Rebooted Hubble scores a perfect 10

After numerous glitches with the software onboard Hubble, the world’s favourite space telescope is finally back online, and celebrates by capturing the perfect image.

Arp 147 lies in the constellation of Cetus, over 400 million light years away. This picture was assembled from WFPC2 images taken with three separate filters. The blue, visible-light, and infrared filters are represented by the colours blue, green, and red, respectively. Image: NASA, ESA, and M. Livio (STScI).

The Wide Field Planetary Camera 2 (WFPC2) captured this chance alignment of two galaxies that spell out the number ’10’. Together the interacting galaxies are known as Arp 147. The left-hand galaxy, the ‘1’, appears nearly edge on in our line of sight, and is relatively undisturbed apart from a smooth ring of starlight.

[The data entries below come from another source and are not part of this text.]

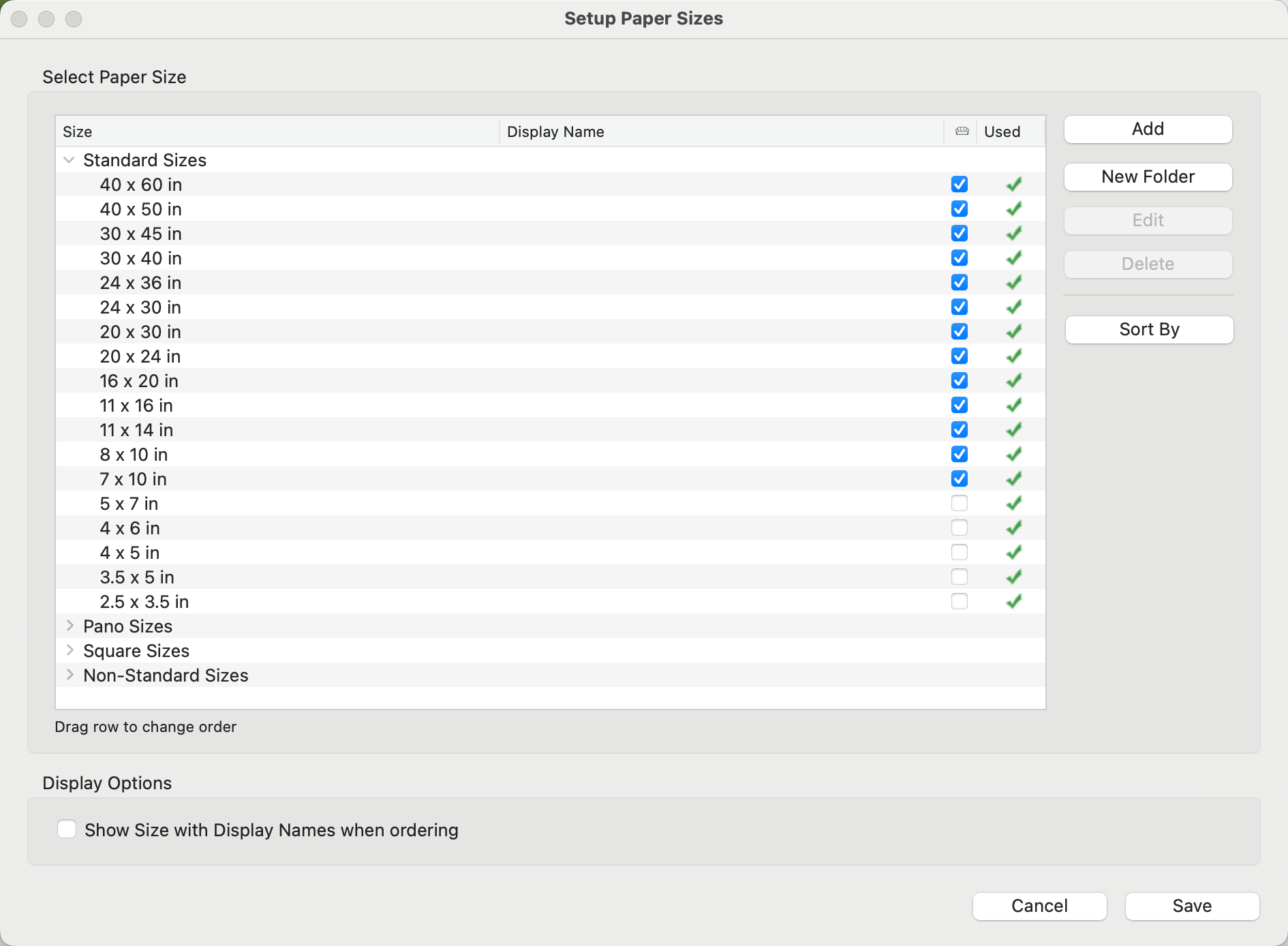Toggle Show Size with Display Names checkbox
This screenshot has width=1288, height=946.
pyautogui.click(x=67, y=829)
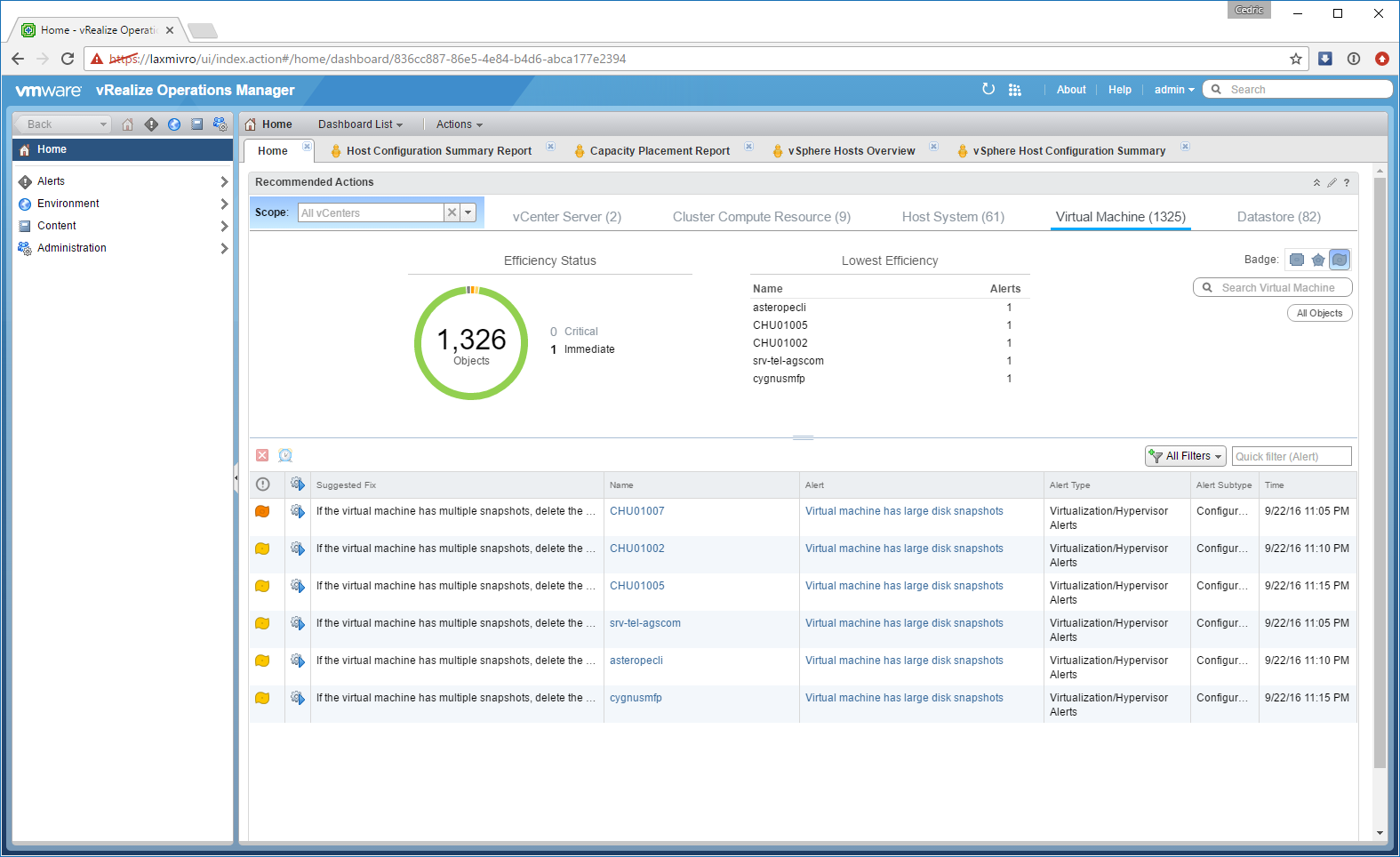The height and width of the screenshot is (857, 1400).
Task: Open the srv-tel-agscom link in table
Action: tap(645, 623)
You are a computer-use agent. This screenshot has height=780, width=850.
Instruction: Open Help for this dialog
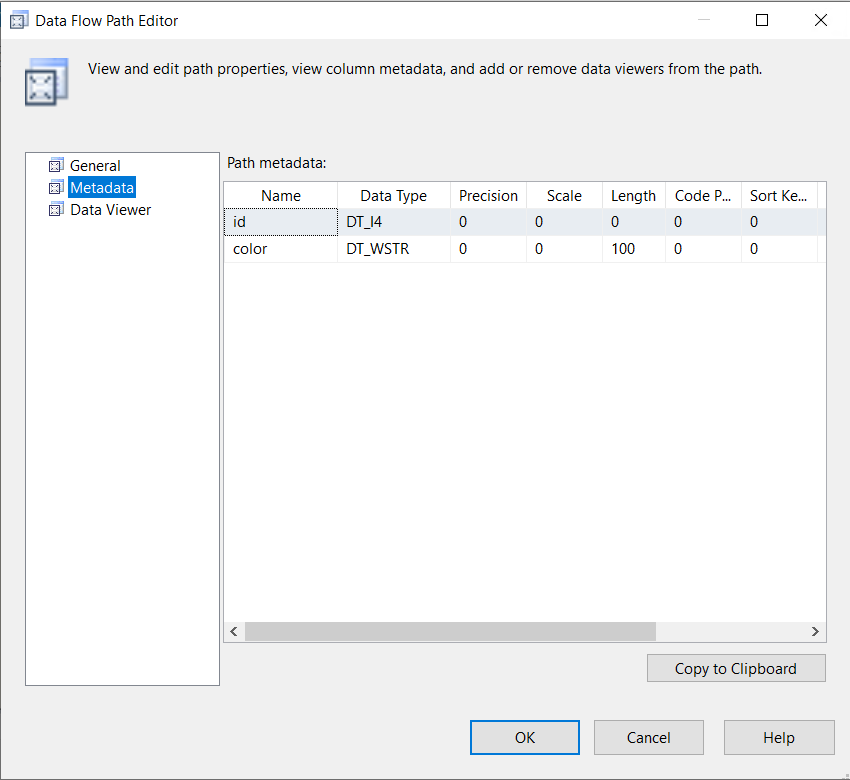point(778,737)
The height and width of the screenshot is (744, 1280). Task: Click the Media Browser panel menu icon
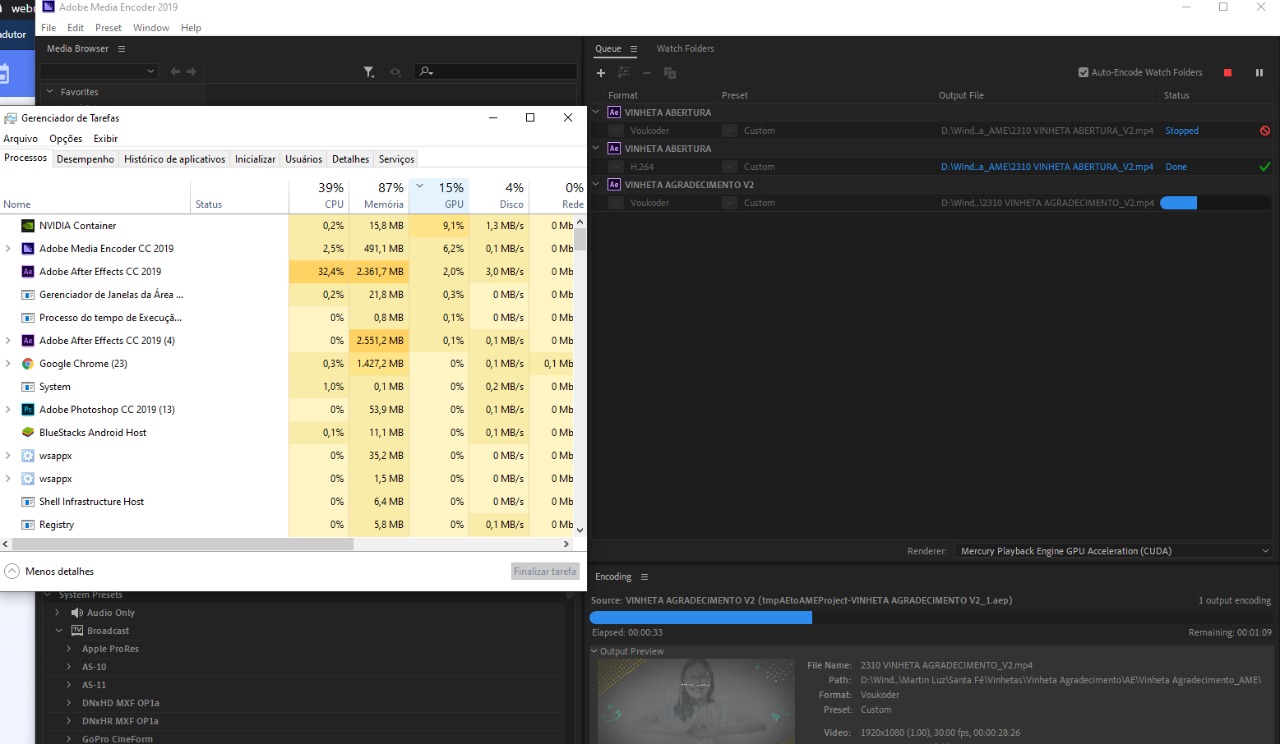[x=122, y=49]
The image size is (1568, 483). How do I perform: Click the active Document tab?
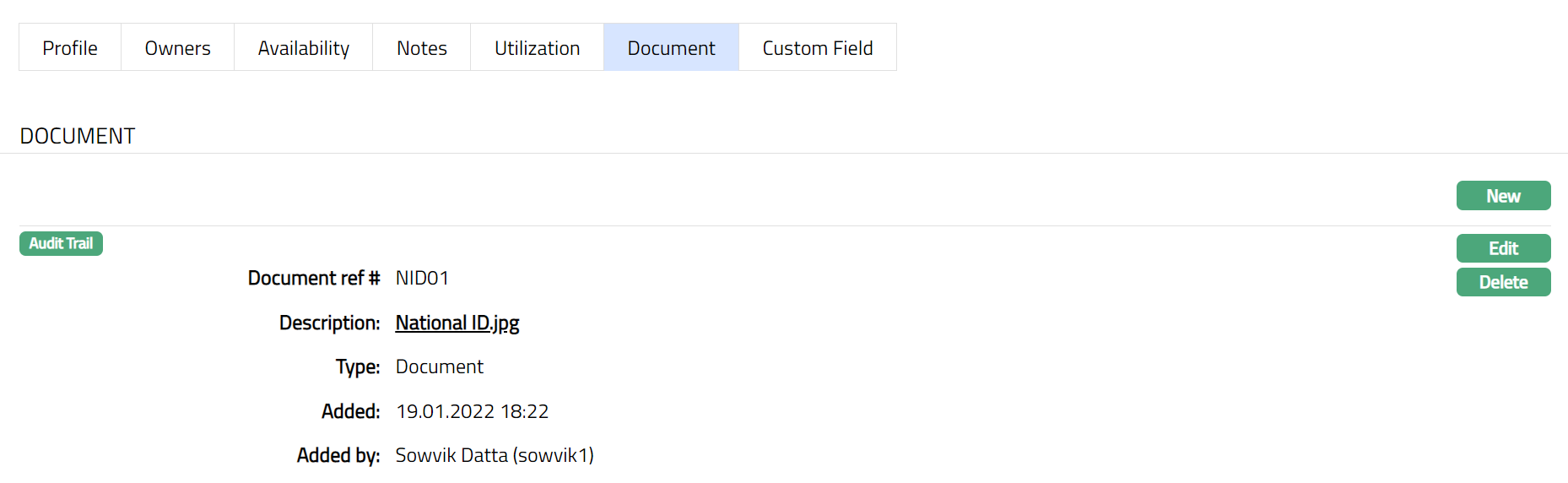point(671,48)
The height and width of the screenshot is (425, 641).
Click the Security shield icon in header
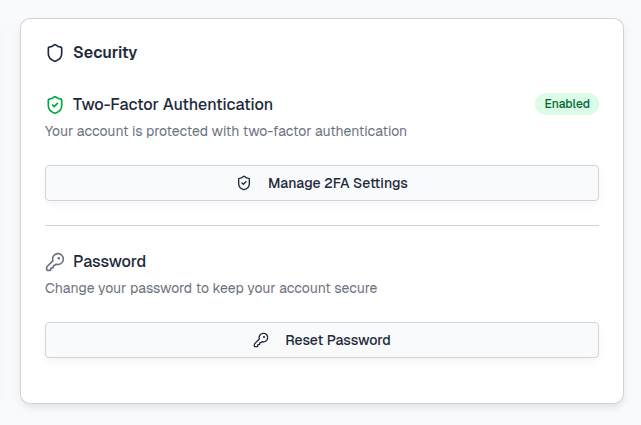click(55, 52)
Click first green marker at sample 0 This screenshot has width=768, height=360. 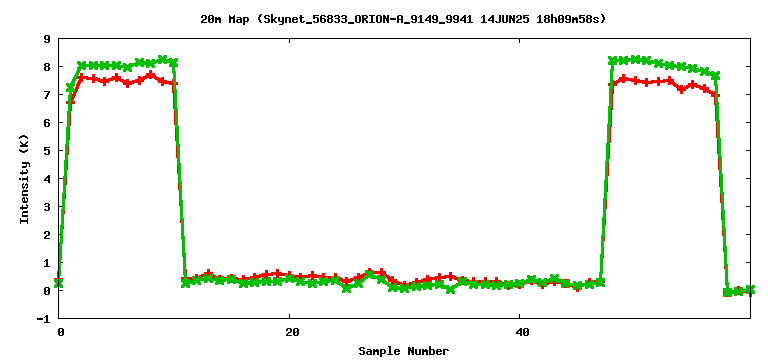point(59,283)
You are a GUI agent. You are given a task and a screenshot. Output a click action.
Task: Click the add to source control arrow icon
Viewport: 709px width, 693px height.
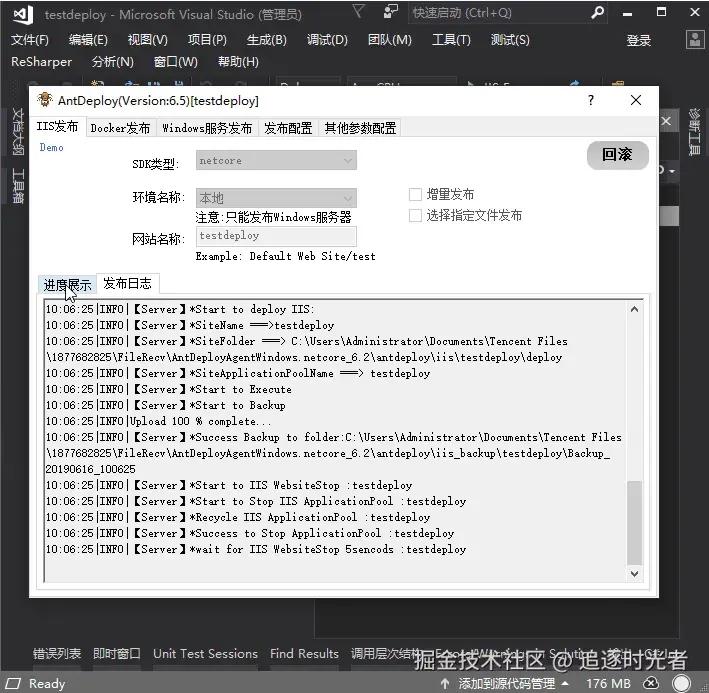pyautogui.click(x=445, y=683)
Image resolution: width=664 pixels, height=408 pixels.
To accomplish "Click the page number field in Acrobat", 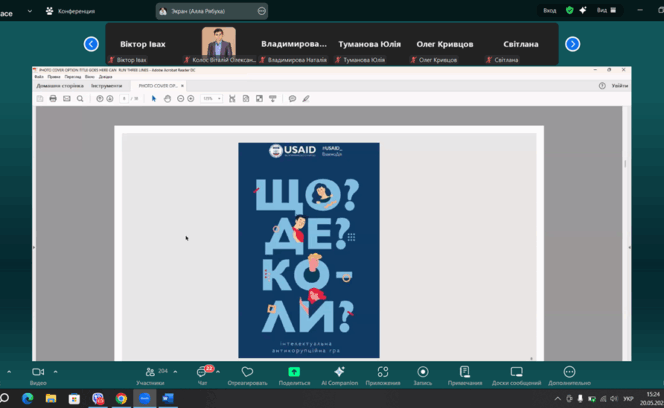I will pyautogui.click(x=125, y=99).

The right-hand galaxy, representing the ‘0’, forms a ring of clumpy but intense star formation.

Astronomers speculate that the blue ring was created after the redder looking galaxy plunged through a galaxy on the right. The colliding galaxies would have created a powerful density wave that would have swept out the material into an expanding ring, stimulating star formation. The dusty reddish knot at the lower left of the blue ring probably marks the location of the original nucleus of the galaxy that was hit.

The galaxy pair was photographed on 27-28 October, demonstrating that Hubble is once again functioning as normal. Later today, NASA representatives will discuss the status of the upcoming repair mission, which was set back to early 2009 following technical problems with Hubble in the days before the mission was originally due to go ahead.